山一の経営者は万事そんな感じで、会議も今日何を決めたのかよくわからないまま終わるし、
社長は肯定したのか否定したのかよくわからない反応だったという。
山一の経営陣は学閥が強く、東大・一橋卒で固められていた。
野澤の前任で、山一の簿外債務を膨らました行平会長・三木社長の二人も、「自分の責任だ」「自分が決断した」とは認めなかった。

証券会社は変わったのか?

日本社会において証券会社ってなんだったのか、がよくわかる内容だった。
証券会社は儲かるためだったら、情報を隠蔽するし、政府には裏金回しまくるし、大口顧客は特別扱いする。
今は新しい金融商品ができたり、コンプライアンスとか、ネット取引とかで証券会社の役割は大きく変わったように見える。
けれど本質的にはあんまり変わってなくて、儲けるためなら何でもする、というのが証券会社の変わらない姿だと思う。

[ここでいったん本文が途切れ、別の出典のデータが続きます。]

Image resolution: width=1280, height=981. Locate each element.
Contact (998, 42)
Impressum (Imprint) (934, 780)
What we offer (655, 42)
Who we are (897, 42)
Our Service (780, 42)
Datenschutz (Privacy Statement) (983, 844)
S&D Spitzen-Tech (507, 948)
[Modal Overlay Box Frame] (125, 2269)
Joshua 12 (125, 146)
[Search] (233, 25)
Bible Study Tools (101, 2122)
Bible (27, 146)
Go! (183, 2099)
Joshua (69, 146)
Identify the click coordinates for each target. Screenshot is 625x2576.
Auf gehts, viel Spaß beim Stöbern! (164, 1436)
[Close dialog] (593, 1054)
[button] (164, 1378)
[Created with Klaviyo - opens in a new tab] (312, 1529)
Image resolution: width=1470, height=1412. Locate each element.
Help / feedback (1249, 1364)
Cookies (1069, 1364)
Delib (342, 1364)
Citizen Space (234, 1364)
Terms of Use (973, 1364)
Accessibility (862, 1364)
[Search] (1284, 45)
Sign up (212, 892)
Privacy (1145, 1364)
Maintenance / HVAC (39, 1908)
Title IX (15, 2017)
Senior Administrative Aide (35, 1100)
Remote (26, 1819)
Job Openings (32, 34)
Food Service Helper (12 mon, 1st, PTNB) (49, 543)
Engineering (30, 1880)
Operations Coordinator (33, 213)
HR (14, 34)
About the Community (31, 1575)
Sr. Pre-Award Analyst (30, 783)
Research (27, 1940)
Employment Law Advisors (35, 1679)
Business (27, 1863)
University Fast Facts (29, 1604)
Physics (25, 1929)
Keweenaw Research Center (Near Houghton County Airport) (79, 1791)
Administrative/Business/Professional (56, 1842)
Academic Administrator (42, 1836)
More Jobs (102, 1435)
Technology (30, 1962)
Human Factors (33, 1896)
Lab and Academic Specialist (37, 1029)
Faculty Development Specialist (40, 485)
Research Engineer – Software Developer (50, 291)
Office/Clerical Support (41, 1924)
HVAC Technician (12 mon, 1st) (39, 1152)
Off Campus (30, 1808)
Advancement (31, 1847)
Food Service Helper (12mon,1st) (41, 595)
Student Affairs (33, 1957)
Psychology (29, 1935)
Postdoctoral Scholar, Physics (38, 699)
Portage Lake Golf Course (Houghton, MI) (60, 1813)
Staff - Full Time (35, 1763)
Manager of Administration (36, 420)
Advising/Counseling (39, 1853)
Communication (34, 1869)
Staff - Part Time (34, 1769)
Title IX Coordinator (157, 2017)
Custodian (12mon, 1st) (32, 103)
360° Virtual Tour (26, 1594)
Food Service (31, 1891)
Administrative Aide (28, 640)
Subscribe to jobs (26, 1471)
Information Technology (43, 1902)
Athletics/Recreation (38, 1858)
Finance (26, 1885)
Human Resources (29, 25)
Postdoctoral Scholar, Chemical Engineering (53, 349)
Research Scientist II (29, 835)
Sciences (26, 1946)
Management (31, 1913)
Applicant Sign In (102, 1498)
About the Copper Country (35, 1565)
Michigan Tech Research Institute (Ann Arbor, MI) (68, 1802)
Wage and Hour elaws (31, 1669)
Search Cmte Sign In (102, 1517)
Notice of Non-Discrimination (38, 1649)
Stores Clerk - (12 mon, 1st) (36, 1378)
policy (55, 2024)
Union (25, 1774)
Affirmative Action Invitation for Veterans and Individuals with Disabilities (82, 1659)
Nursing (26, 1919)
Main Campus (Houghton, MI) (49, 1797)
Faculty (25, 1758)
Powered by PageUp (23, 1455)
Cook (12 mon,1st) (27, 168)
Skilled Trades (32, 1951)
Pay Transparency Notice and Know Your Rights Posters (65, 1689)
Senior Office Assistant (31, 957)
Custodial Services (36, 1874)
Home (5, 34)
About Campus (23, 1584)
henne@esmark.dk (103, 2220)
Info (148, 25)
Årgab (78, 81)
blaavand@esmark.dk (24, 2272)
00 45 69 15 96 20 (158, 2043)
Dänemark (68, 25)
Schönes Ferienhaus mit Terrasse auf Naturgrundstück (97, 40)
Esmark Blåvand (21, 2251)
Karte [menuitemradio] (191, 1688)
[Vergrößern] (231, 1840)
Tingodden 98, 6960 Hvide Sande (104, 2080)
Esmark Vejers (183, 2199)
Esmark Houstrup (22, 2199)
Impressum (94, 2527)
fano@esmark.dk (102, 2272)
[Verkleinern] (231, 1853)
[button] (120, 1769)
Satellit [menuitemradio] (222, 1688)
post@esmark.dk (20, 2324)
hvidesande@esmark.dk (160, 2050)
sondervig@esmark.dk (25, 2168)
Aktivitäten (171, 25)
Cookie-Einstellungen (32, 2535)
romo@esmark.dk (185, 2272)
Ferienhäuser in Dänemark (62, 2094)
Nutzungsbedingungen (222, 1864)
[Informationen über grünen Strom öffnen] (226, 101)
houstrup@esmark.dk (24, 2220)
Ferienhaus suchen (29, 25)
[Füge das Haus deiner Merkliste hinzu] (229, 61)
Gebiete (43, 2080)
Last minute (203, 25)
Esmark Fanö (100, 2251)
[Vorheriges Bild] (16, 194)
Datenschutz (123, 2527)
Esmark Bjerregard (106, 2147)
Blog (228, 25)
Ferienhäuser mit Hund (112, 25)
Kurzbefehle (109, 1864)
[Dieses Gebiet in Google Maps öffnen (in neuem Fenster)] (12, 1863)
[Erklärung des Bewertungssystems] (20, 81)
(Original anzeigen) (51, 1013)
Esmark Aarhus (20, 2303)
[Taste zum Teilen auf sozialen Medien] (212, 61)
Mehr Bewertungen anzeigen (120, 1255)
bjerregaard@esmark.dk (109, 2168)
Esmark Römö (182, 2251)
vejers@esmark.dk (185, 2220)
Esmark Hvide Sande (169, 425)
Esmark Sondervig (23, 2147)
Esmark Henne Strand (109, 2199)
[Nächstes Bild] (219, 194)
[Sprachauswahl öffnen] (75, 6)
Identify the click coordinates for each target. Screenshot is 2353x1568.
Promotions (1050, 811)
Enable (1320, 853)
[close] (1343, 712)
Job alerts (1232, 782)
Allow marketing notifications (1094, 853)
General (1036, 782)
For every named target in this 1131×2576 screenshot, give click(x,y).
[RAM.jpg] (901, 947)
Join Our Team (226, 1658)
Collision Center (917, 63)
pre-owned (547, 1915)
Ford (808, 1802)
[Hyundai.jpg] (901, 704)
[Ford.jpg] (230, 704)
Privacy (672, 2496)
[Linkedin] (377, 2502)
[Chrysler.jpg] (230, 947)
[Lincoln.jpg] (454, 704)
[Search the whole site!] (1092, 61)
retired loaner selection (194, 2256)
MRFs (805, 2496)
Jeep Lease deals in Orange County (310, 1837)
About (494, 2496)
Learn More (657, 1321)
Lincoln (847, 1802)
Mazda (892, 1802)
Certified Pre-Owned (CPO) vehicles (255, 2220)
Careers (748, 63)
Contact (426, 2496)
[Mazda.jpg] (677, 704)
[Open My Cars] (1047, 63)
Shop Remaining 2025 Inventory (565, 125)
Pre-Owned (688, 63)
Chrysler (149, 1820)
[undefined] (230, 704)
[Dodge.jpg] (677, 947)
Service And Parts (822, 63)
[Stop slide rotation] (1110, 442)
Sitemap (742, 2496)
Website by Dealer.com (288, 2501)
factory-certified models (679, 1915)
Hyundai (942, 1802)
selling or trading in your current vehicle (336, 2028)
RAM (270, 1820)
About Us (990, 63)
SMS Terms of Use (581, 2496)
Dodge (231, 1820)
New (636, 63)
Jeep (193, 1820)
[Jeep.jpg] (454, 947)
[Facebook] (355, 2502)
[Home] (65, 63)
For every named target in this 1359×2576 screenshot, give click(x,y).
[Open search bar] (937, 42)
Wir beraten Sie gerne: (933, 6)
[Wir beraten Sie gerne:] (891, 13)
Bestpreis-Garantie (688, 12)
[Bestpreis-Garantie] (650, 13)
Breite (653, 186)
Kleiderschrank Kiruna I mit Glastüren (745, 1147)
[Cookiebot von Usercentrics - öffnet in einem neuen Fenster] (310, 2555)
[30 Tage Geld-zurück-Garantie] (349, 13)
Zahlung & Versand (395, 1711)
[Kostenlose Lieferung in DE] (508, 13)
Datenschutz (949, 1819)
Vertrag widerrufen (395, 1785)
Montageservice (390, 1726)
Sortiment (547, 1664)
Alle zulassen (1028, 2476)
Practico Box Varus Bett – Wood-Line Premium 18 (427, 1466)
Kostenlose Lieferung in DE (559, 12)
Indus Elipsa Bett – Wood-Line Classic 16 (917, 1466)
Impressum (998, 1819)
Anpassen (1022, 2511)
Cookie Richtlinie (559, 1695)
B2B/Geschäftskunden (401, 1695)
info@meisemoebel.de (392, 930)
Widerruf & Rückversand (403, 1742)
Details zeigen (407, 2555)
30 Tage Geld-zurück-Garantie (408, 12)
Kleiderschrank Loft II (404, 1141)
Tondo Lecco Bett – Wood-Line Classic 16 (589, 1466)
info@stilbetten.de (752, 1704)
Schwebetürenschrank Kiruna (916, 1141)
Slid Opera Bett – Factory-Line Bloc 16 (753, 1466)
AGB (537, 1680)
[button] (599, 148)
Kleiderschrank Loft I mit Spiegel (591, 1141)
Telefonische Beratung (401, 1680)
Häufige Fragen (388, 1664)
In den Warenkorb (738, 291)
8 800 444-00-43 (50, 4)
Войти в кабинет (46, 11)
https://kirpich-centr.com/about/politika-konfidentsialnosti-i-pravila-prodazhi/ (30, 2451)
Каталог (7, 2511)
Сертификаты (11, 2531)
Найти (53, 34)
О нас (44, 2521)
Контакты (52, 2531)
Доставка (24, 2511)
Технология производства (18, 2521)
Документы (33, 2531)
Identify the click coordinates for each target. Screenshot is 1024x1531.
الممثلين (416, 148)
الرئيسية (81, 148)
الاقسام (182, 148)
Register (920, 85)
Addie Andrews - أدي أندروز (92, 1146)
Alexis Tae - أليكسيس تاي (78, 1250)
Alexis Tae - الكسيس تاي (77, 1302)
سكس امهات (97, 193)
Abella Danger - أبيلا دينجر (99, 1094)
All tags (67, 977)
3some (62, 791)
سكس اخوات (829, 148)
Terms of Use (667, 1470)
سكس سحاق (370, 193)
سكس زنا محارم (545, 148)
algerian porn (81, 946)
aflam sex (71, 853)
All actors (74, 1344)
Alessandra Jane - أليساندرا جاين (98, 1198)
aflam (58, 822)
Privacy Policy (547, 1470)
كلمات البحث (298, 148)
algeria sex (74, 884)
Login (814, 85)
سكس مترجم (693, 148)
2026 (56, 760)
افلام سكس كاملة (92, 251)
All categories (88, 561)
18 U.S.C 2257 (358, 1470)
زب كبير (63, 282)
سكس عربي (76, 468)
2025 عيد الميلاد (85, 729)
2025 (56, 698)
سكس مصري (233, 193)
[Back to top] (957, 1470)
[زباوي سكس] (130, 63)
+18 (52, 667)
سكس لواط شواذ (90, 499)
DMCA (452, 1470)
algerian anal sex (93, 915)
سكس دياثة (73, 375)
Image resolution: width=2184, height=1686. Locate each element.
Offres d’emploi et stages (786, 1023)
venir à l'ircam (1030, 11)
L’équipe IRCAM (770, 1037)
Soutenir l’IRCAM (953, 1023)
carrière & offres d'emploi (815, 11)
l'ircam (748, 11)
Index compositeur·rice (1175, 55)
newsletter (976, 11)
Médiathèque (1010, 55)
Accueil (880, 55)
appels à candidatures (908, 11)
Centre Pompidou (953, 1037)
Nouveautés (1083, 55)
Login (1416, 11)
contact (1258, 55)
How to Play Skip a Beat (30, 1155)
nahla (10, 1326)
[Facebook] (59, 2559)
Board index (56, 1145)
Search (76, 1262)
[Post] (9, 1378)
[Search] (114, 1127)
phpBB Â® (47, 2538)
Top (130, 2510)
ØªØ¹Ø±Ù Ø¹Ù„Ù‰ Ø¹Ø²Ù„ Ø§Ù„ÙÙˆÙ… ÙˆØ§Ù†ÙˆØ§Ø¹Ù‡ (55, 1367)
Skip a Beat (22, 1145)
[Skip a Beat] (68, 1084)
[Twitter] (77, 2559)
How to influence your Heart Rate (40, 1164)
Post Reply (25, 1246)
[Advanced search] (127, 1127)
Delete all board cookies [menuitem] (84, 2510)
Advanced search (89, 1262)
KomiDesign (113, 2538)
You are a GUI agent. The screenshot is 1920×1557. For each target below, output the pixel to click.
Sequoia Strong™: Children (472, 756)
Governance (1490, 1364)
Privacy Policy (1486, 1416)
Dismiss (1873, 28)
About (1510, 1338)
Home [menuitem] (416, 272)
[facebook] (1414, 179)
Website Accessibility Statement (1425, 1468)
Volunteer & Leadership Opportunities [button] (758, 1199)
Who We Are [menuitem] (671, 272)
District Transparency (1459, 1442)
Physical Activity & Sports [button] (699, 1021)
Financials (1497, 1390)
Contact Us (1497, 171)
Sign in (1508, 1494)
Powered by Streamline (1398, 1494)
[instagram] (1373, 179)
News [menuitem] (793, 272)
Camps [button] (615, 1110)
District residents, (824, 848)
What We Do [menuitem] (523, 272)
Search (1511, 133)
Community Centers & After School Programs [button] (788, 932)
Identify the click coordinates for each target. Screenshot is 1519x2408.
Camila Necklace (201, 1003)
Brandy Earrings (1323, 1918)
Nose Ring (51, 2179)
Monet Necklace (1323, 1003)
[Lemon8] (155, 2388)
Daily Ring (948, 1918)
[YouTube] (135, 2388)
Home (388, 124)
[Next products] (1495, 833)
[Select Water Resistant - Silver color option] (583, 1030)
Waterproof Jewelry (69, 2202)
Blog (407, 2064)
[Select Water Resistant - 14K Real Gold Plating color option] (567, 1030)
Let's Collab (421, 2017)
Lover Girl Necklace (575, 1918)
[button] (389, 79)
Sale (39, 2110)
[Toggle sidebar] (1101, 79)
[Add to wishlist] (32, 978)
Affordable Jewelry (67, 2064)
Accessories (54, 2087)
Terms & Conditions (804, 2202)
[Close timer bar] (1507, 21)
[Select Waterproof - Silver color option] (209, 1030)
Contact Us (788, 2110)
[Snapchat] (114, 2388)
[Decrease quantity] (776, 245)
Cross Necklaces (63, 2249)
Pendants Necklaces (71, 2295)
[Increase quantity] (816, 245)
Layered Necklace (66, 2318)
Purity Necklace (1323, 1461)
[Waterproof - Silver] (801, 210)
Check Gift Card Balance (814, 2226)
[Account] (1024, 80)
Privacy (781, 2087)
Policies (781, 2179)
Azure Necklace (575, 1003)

山一破綻は、日本企業の古い組織体制の問題が表面化したけれども、
外資の破綻であっても、証券会社の破綻パターンはあまり変わらない。
歴史は繰り返すというけども、山一破綻から10年後、リーマン・ブラザーズの破綻も、山一と似たようなパターンをたどることになる。
日本企業の体質特有の問題というよりも、証券会社であれば、この手の危機を起こす可能性はどこにだってある。


証券会社の存在意義はなんだろうか?
証券会社なんて全部潰れたらいいのではないか、と不祥事を見るたびに思ってしまう。
彼らがなくなったら何が困るか?
と考えてみると、個人投資やりたい人は自分で一から金融を勉強しなければいけない。
企業も上場とかあれやこれやを自分の社員にやらせなくてはいけない。
それは結構めんどくさい世の中になる気もする。

ネット化や長引く不況での投資離れが起こっても、金融の専門知識を握っているという点で、証券会社にはやっぱ存在意義がある。
右肩上がりじゃなくなった時代で、証券会社は今までのような営業スタイルでは生き残っていけない。
だからといって不況でも儲けられるようなビジネスモデルではない。
景気のいいときにがっつり個人&法人開拓して、手数料収入増やして、
不況になったときのために全力でショート噛ませて運営すると、景気の波に左右されない証券会社ができる…?

いずれにせよ、自分たちが投資しても稼げる証券会社がこの先生き残っていく気はしている。